TASK DIRECTIONS
Omitting all pictures, print the lines of the listing from the one containing "The height and" through the final line, both ends included, with no other text.

RECORDS FOR THIS EXERCISE
- Opening Delimiter -

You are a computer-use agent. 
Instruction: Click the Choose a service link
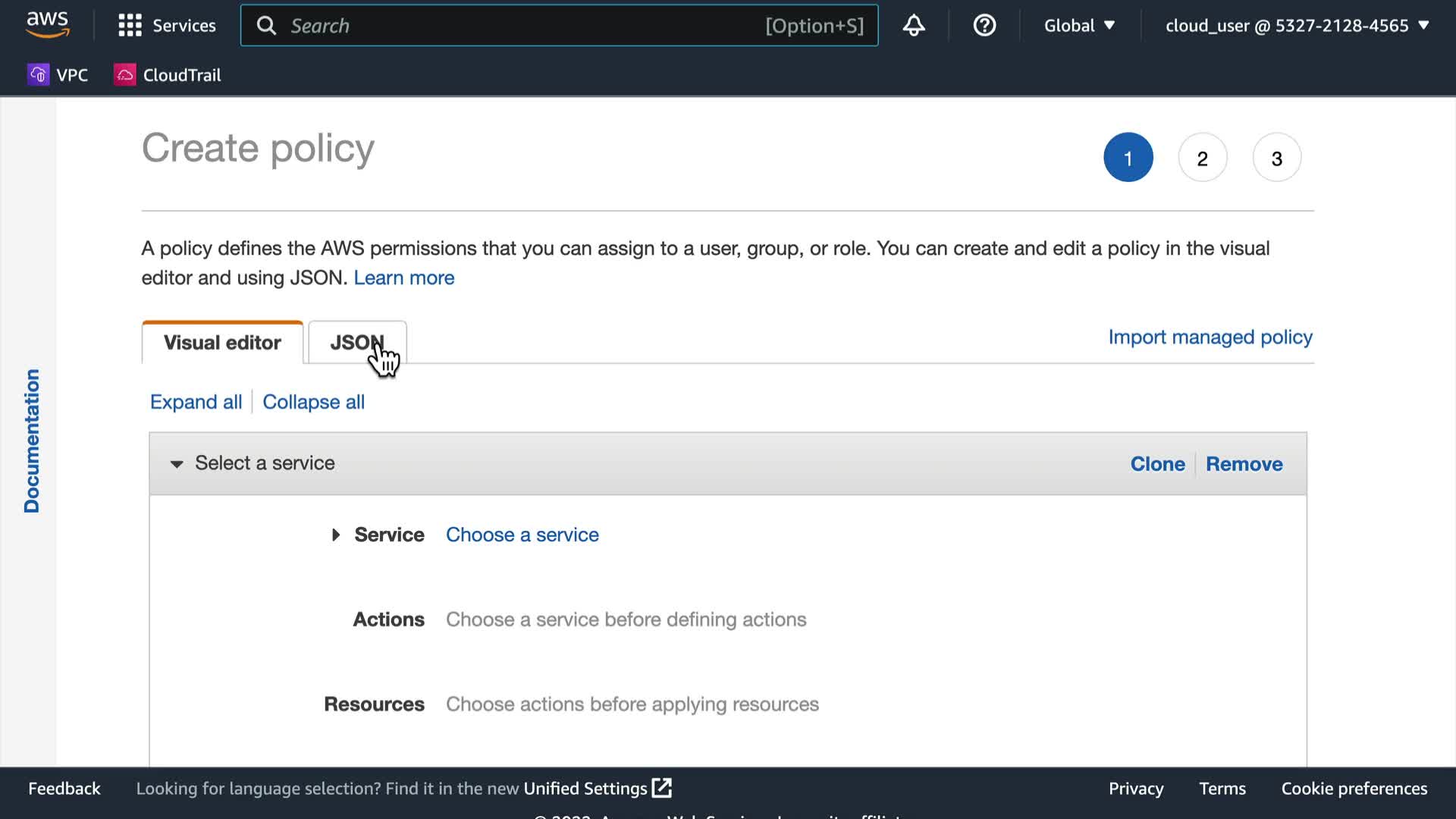coord(522,535)
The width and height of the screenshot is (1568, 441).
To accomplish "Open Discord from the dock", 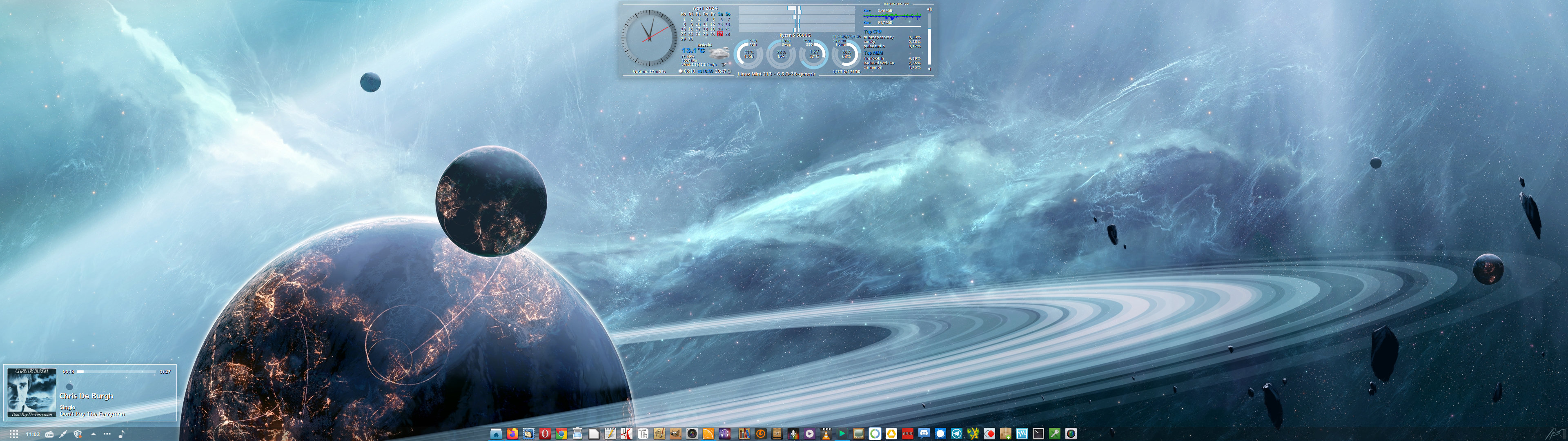I will click(924, 434).
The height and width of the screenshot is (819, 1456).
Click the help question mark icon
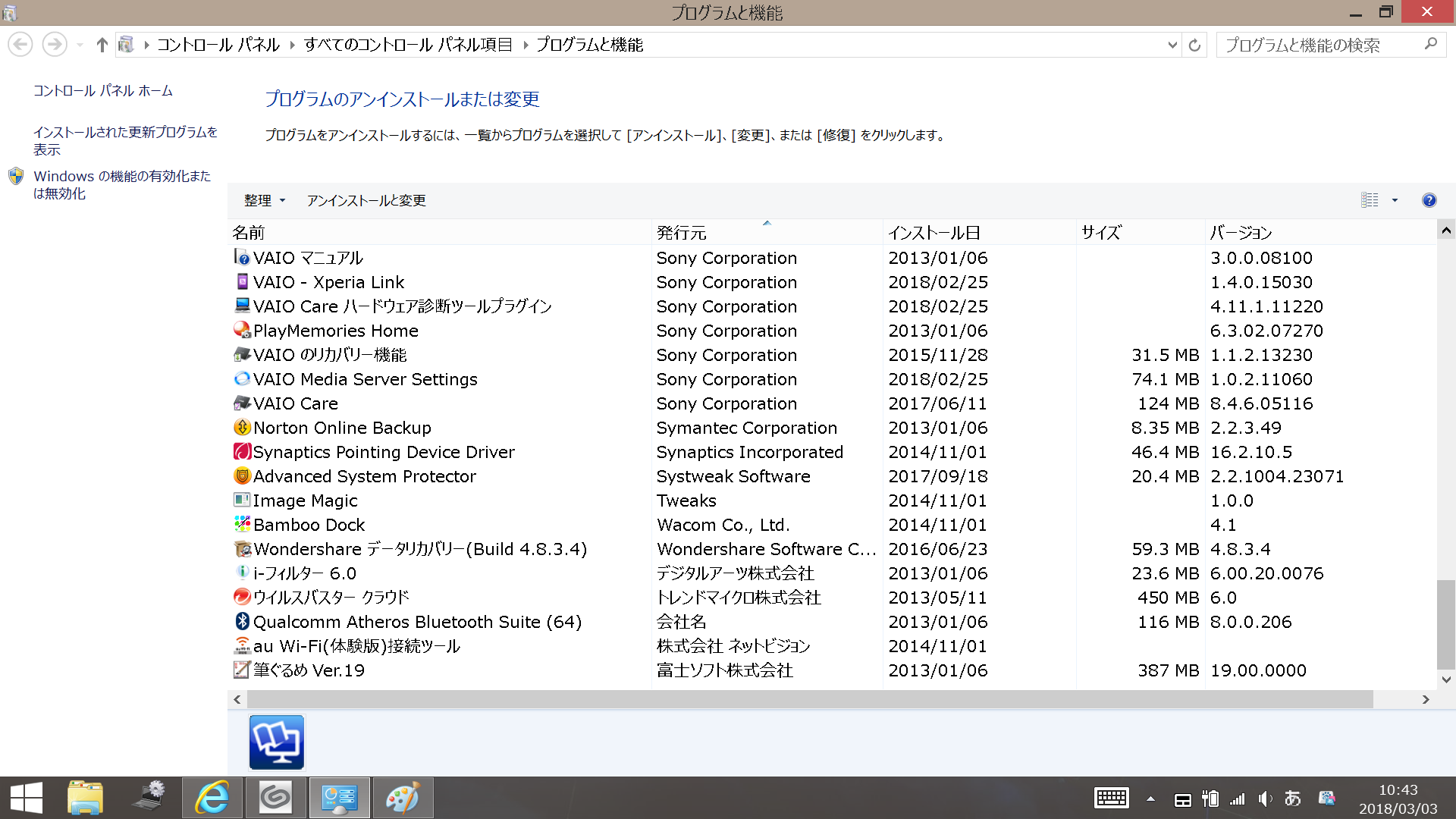pyautogui.click(x=1429, y=200)
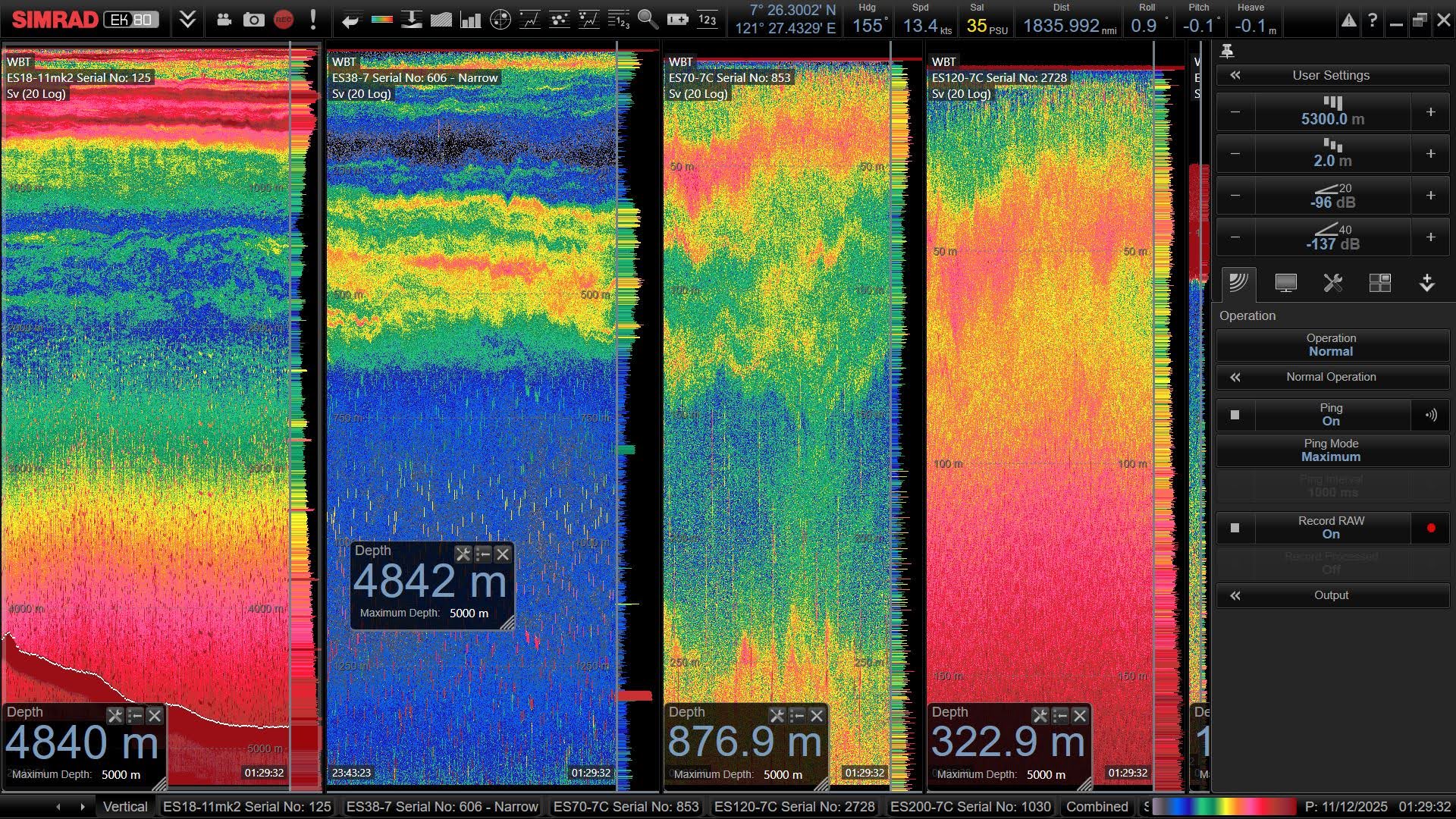Toggle Ping On stop square
The width and height of the screenshot is (1456, 819).
tap(1235, 415)
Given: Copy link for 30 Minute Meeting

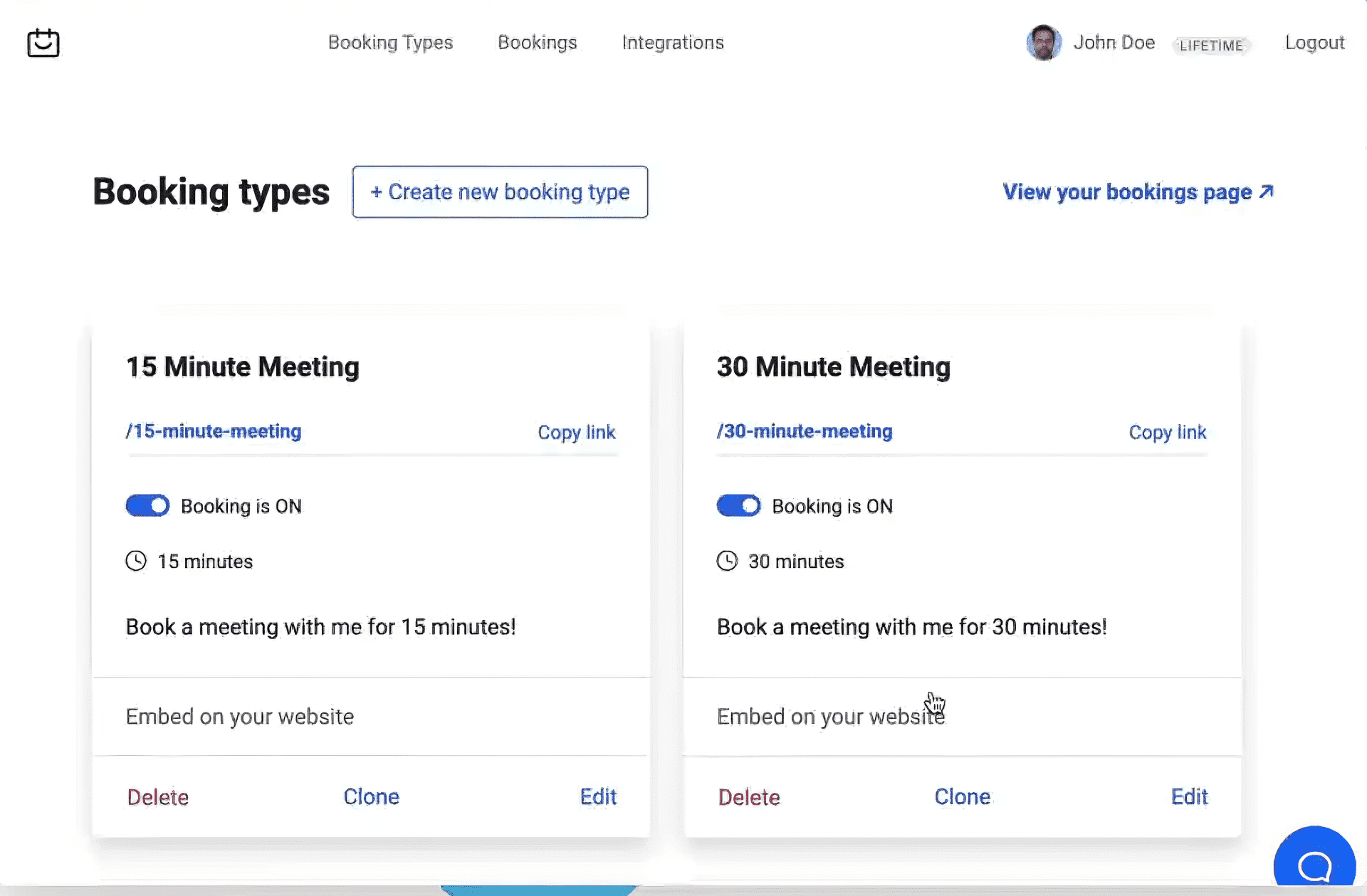Looking at the screenshot, I should [x=1167, y=432].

- Closing Delimiter -

ANSWER BOX
The height and width of the screenshot is (819, 1456).
Click the help question mark icon
pyautogui.click(x=1429, y=200)
Toggle Ping On stop square
The width and height of the screenshot is (1456, 819).
tap(1235, 415)
Given: Copy link for 30 Minute Meeting

Looking at the screenshot, I should [x=1167, y=432].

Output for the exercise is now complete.